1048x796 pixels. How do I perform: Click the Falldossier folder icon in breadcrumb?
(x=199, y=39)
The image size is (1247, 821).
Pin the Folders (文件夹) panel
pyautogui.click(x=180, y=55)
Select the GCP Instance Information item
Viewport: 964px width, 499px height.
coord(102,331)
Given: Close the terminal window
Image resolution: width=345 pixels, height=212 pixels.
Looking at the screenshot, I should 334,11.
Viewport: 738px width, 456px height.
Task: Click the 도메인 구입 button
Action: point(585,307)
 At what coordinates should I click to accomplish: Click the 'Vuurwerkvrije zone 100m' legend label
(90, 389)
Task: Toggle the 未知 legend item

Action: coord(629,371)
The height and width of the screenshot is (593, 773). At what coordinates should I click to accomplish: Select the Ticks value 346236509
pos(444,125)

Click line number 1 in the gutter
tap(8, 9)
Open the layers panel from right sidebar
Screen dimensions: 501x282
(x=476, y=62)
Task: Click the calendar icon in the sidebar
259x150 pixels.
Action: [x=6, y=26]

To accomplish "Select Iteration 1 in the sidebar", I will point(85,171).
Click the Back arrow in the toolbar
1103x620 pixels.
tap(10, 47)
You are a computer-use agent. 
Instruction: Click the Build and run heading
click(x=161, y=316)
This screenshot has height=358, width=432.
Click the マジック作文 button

-------------------------

• _What is expected_
Please print, unchanged, the lines from the one holding "Click the Back arrow in the toolbar" through the last line of the listing above, including both and omitting the rest.

• _Written solution_
Click the Back arrow in the toolbar
1103x620 pixels.
tap(10, 47)
You are a computer-use agent. 
Instruction: Click the Build and run heading
click(x=161, y=316)
This screenshot has height=358, width=432.
Click the マジック作文 button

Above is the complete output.